- Work to do
Copy each of the following rows word for word, keeping every line as it appears.

- Records for this exercise
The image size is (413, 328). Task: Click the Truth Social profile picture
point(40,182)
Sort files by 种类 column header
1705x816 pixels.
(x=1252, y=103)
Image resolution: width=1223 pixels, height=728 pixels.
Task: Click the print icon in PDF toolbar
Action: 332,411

- Reply to the exercise
The image size is (413, 328). Task: Click the Truth Social profile picture
point(40,182)
Sort files by 种类 column header
1705x816 pixels.
(x=1252, y=103)
Image resolution: width=1223 pixels, height=728 pixels.
Task: Click the print icon in PDF toolbar
Action: 332,411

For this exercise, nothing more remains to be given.